【山梨県立考古博物館】特別展「縄文時代の不思議な道具」を見に行く
はじめに
山梨県立考古博物館では、毎年秋に特別展が開催されます。特別展「縄文時代の不思議な道具」(2024.9.28~11.24)は「これって一体なんだろう?」と考えずにいられない不思議な遺物を集め、その用途に思いを巡らせる展示です。
ところで、筆者のnoteが近頃アート系の記事ばかりになっておりまして、知人からも指摘されてしまいました。今回は山梨県立考古博の記事でまいります。こちらも終了した展示の紹介になりますがよろしくお付き合いください。
縄文時代の不思議な道具
縄文時代は文字などの記録がありません。出土した道具などの遺物から生活に迫ろうとするが考古ですが、用途が分からずそれでいてある範囲から同じように出土するものがたくさんあります。
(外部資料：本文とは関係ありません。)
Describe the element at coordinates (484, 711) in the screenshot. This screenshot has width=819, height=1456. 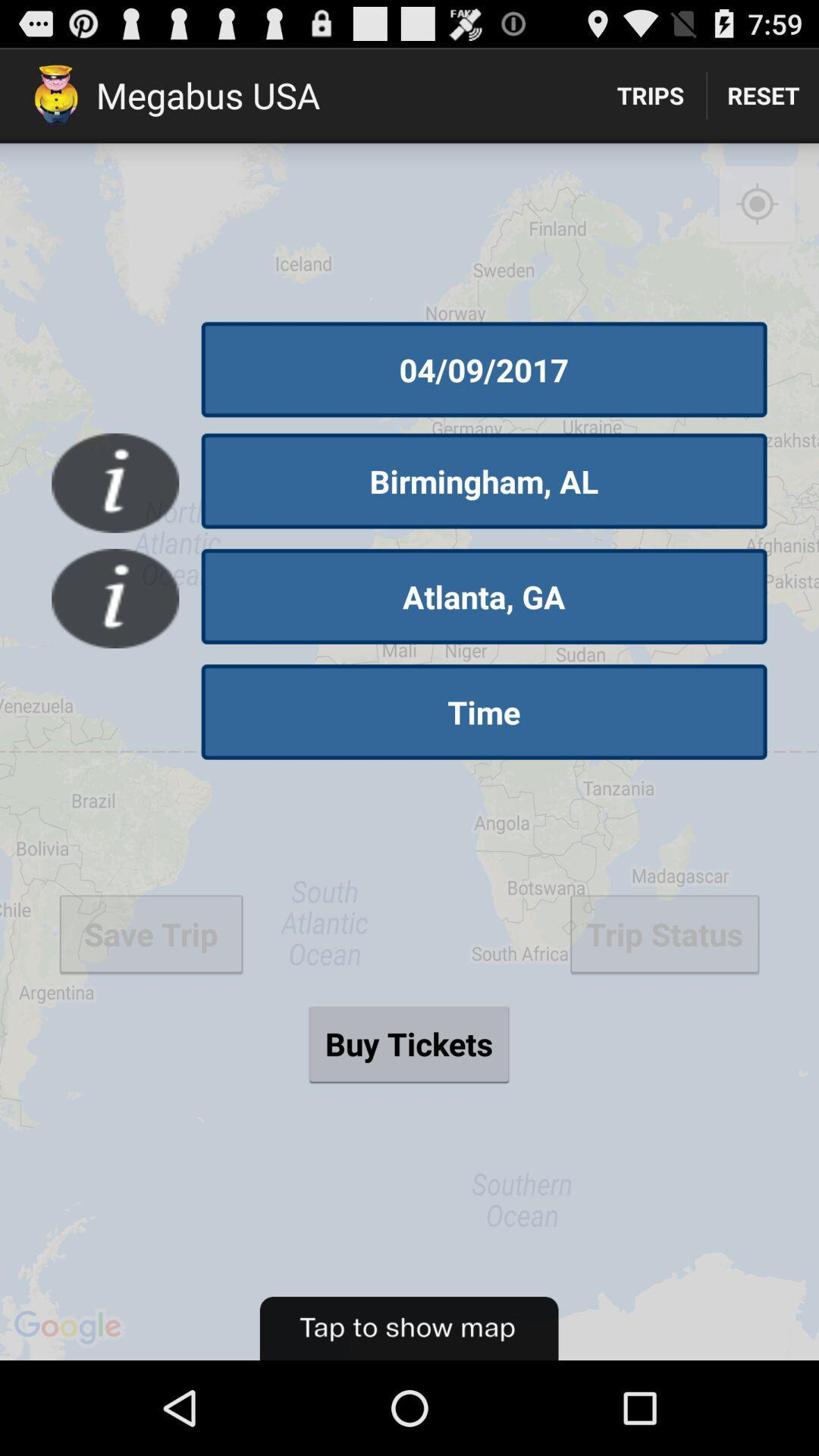
I see `the button above the save trip` at that location.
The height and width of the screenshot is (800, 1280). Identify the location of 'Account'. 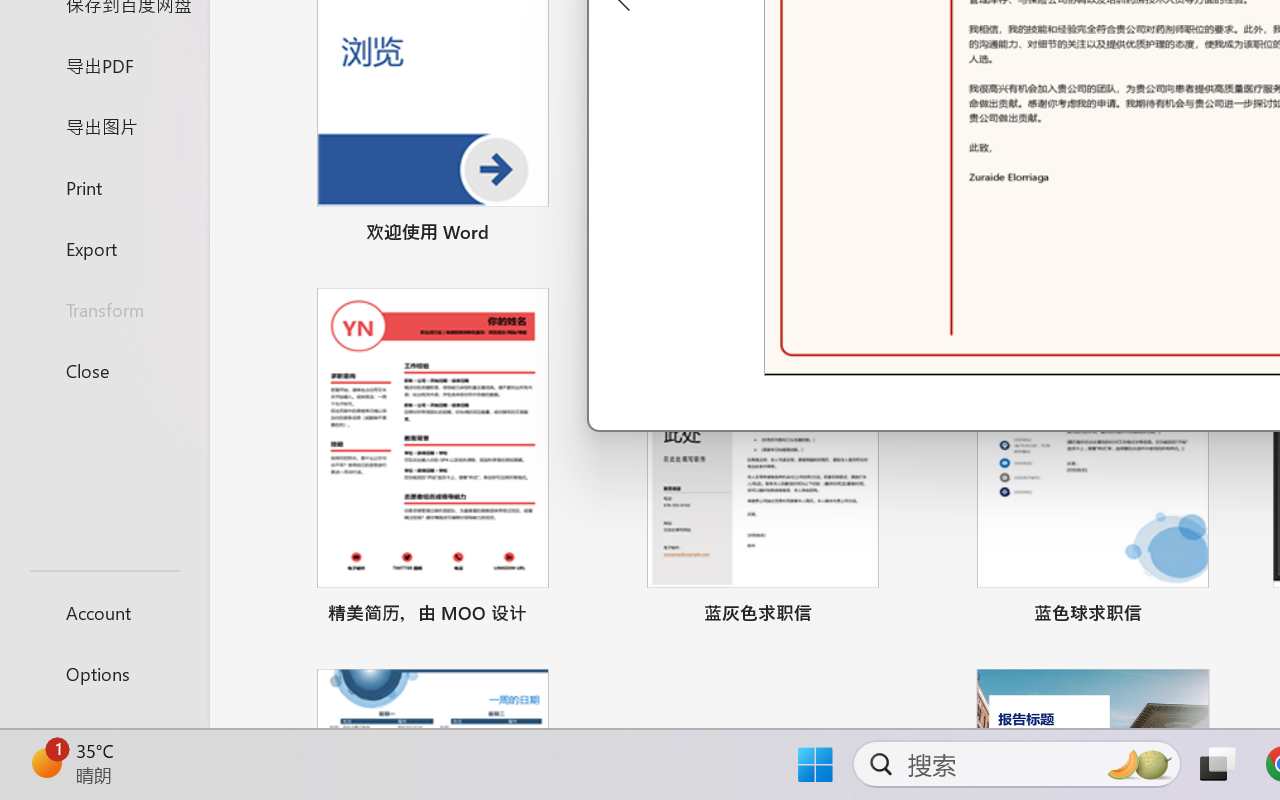
(103, 612).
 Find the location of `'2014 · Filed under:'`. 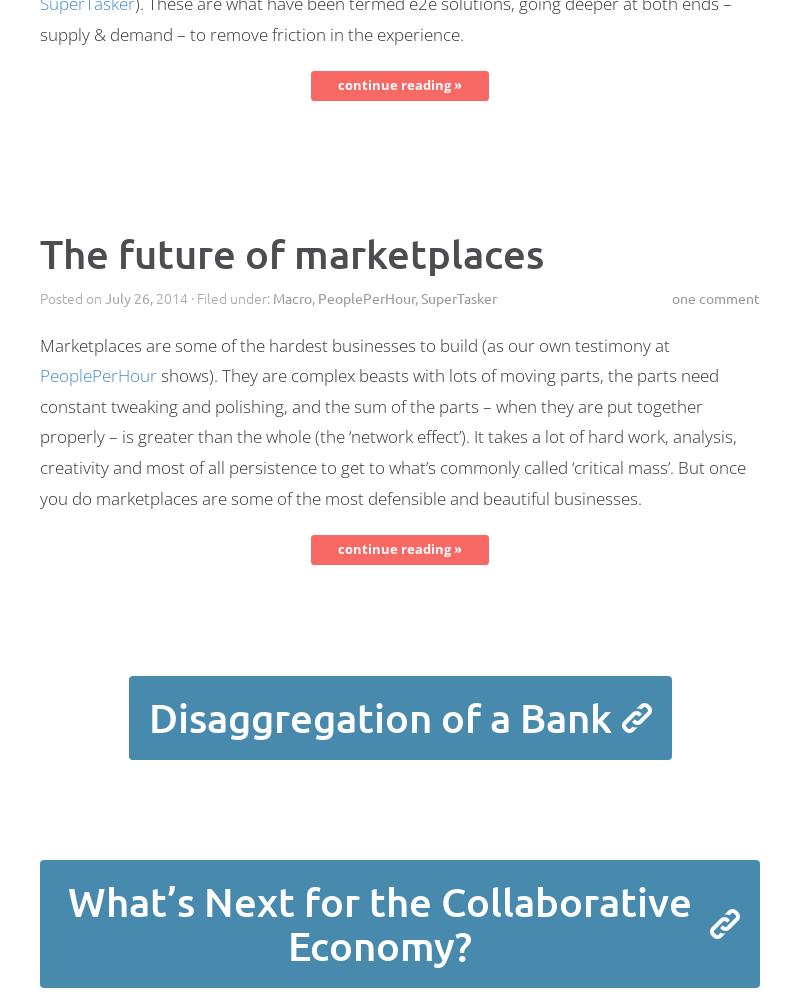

土器につけられた文様や土偶も分からないうちのひとつですが、本展では石棒、ミニチュア土器、動物を模したもの、特殊な形をした土器を中心に「不思議な道具」を紹介しています。また、岐阜、長野、東京国立博物館、千葉などの借用資料が多く、地域的に山梨ではみられないものもあります。
現代人とは異なる縄文人の道具の概念に迫ろうとする内容でかなりのボリュームの展示となっています。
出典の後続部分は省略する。